Washington face à la colère du peuple tunisien
par Thierry
Meyssan
Alors que
les médias occidentaux célèbrent la « Jasmine Revolution », Thierry
Meyssan dévoile le plan US pour tenter de stopper la colère du peuple tunisien
et conserver cette discrète base arrière de la CIA et de l’OTAN. Selon lui, le
phénomène insurrectionnel n’est pas fini et la vraie Révolution, tant redoutée
par les Occidentaux, pourrait rapidement commencer.
23 janvier 2011
Les
grandes puissances n’aiment pas les bouleversements politiques qui leur
échappent et contrecarrent leurs plans. Les événements qui ont fait vibrer la
Tunisie depuis un mois n’échappent pas à cette règle, bien au contraire.
Il est
donc pour le moins surprenant que les grands médias internationaux, suppôts
indéfectibles du système de domination mondiale, s’enthousiasment soudainement
pour la « Révolution du jasmin » et multiplient les enquêtes et
reportages sur la fortune des Ben Ali qu’ils ignoraient jusque là malgré leur
luxe tapageur. C’est que les Occidentaux courent après une situation qui leur a
glissé des mains et qu’ils voudraient récupérer en la décrivant selon leurs
souhaits.
Avant
toute chose, il convient de rappeler que le régime de Ben Ali était soutenu par
les États-Unis et Israël, la France et l’Italie.
Considéré
par Washington comme un État d’importance mineure, la Tunisie était utilisée au
plan sécuritaire, plus qu’économique. En 1987, un coup d’État soft est organisé
pour déposer le président Habib Bourguiba au profit de son ministre de
l’Intérieur, Zine el-Abidine Ben Ali. Celui-ci est un agent de la CIA formé à
la Senior Intelligence School de Fort Holabird. Selon certains éléments
récents, l’Italie et l’Algérie auraient été associés à cette prise de pouvoir.
Dès son
arrivée au Palais de la République, il met en place une Commission militaire
jointe avec le Pentagone. Elle se réunit annuellement, en mai. Ben Ali, qui se
méfie de l’armée, la maintient dans un rôle marginal et la sous-équipe, à
l’exception du Groupe des Forces spéciales qui s’entraîne avec les militaires
US et participe au dispositif « anti-terroriste » régional. Les ports
de Bizerte, Sfax, Sousse et Tunis sont ouverts aux navires de l’OTAN et, en
2004, la Tunisie s’insère dans le « Dialogue méditerranéen » de
l’Alliance.
Washington
n’attendant rien de spécial de ce pays au plan économique, il laisse donc les
Ben Ali mettre la Tunisie en coupe réglée. Toute entreprise qui se développe
est priée de céder 50 % de son capital et les dividendes qui vont avec.

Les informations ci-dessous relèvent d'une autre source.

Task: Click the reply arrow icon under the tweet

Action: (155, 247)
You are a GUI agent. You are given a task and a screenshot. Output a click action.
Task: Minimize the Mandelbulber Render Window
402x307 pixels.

Cependant, les choses virent au vinaigre en 2009, lorsque la famille régnante,
passée de la gourmandise à la cupidité, entend soumettre aussi les
entrepreneurs états-uniens à son racket.
De son
côté, le département d’État anticipe sur l’inévitable disparition du président.
Le dictateur a soigneusement éliminé ses rivaux et ne dispose pas de
successeur. Il faut donc imaginer une relève s’il vient à mourir. Une
soixantaine de personnalités susceptibles de jouer un rôle politique ultérieur
est recrutée. Chacune reçoit une formation de trois mois à Fort Bragg, puis un
salaire mensuel [2]. Le temps passe…
Bien que
le président Ben Ali poursuive la rhétorique anti-sioniste en vigueur dans le
monde musulman, la Tunisie offre diverses facilités à la colonie juive de
Palestine. Les Israéliens d’ascendance tunisienne sont autorisés à voyager et à
commercer dans le pays. Ariel Sharon est même invité à Tunis.
La révolte
L’immolation
par le feu d’un vendeur ambulant, Mohamed el-Bouzazi, le 17 décembre 2010,
après que sa charrette et ses produits aient été saisis par la police, donne le
signal des premières émeutes. Les habitants de Sidi Bouzid se reconnaissent
dans ce drame personnel et se soulèvent. Les affrontements s’étendent à
plusieurs régions, puis à la capitale. Le syndicat UGTT et un collectif
d’avocats manifestent scellant sans en avoir conscience l’alliance entre
classes populaire et bourgeoisie autour d’une organisation structurée.
Le 28
décembre, le président Ben Ali tente de reprendre les choses en main. Il se
rend au chevet du jeune Mohamed el-Bouazizi et s’adresse le soir à la Nation.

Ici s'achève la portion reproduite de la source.